• [Document text]
● ● ●
The department shall use the format set forth in this section for the policy comparison portion of the rate guide, unless the working group convened pursuant to subdivision (a) designs an alternative format and agrees that it should be used instead.
In compiling the policy comparison portion of the rate guide, the department shall separate the group policies from the individual policies available for sale so that group policies for all insurers appear together in the guide and individual policies for all insurers appear together in the guide.
The policy comparison portion of the rate guide shall contain a cross-reference for each policy form listed indicating the page in the rate guide where rate information on the policy form can be found.
(c) The department shall publish, on the department’s Internet Web site, a premium history of each insurer that writes long-term care policies for all the types of long-term care insurance and coverages issued by the insurer in each state. Each insurer shall provide to the department all of the information listed in paragraph (1) of subdivision (b) for each long-term care policy, including all policies, whether issued by the insurer or purchased or acquired from another insurer, issued in the United States for the current year and for the nine preceding years.
(d) Insurers shall provide the information required pursuant to subdivisions (b) and (c) no later than July 31 of each year, commencing in 2000.
(e) The consumer rate guide shall be published no later than December 1 of each year commencing in 2000, and shall be distributed using all of the following methods:
(1) Through Health Insurance Counseling and Advocacy Program (HICAP) offices.
(2) By telephone using the department’s consumer toll-free telephone number.
(3) On the department’s Internet Web site.
(4) A notice in the Long-Term Care Insurance Personal Worksheet required by Section 10234.95.
(f) Notwithstanding any other provision of law, the data submitted by insurers to the department pursuant to this section are public records, and shall be open to inspection by members of the public pursuant to the procedures of the California Public Records Act. However, a trade secret, as defined in subdivision (d) of Section 3426.1 of the Civil Code, is not subject to this subdivision.

SEC. 2.

 Section 10234.93 of the Insurance Code is amended to read:

10234.93.
 (a) Every insurer of long-term care in California shall:
(1) Establish marketing procedures to assure that any comparison of policies by its agents or other producers will be fair and accurate.
(2) Establish marketing procedures to assure excessive insurance is not sold or issued.
(3) Submit to the commissioner within six months of the effective date of this act, a list of all agents or other insurer representatives authorized to solicit individual consumers for the sale of long-term care insurance. These submissions shall be updated at least semiannually.
(4) Provide the following training and require that each agent or other insurer representative authorized to solicit individual consumers for the sale of long-term care insurance shall satisfactorily complete the following training requirements that, for resident licensees, shall count toward the licensee’s continuing education requirement, but may still result in completing more than the minimum number of continuing education hours set forth in this section:
(A) For licensees issued a license after January 1, 1992, eight hours of training in each of the first four 12-month periods beginning from the date of original license issuance and thereafter eight hours of training prior to each license renewal.
● ● ●
• [Try it] Reproduce the part of the long-term care insurance text that begins with the words "(f) Notwithstanding any other" and stops after the words "to this subdivision.".

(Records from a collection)
● ● ●
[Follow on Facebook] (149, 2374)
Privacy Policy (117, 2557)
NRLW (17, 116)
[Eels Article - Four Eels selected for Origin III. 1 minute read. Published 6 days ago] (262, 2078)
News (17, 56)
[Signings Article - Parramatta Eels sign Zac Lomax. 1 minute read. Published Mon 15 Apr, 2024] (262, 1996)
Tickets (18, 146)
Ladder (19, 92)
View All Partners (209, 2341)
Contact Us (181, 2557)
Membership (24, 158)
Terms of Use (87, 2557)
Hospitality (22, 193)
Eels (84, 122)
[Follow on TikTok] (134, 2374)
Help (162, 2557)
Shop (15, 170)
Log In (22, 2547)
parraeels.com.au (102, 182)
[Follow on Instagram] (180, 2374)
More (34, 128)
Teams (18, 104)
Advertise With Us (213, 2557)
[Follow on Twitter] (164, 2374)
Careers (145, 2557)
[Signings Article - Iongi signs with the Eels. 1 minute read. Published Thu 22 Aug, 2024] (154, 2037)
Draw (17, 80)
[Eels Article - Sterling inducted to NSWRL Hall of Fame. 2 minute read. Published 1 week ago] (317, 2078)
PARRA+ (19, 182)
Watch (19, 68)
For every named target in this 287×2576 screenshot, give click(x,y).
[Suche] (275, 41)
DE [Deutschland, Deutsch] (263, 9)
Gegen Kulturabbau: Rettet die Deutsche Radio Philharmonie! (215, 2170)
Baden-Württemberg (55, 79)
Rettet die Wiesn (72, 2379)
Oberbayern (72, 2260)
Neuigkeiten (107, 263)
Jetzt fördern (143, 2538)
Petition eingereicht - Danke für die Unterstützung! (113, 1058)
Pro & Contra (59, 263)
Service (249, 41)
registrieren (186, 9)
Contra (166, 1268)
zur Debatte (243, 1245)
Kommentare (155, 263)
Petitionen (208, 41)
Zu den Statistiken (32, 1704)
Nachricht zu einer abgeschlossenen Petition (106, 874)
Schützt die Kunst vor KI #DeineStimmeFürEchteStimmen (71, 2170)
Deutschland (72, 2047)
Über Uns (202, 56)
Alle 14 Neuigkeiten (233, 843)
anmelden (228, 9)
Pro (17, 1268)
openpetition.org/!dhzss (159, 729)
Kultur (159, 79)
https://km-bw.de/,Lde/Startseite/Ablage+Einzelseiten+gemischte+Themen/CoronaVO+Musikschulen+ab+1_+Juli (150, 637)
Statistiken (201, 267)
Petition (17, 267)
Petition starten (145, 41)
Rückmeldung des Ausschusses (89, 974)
● ● ●
• [Solution for this exercise]
(f) Notwithstanding any other provision of law, the data submitted by insurers to the department pursuant to this section are public records, and shall be open to inspection by members of the public pursuant to the procedures of the California Public Records Act. However, a trade secret, as defined in subdivision (d) of Section 3426.1 of the Civil Code, is not subject to this subdivision.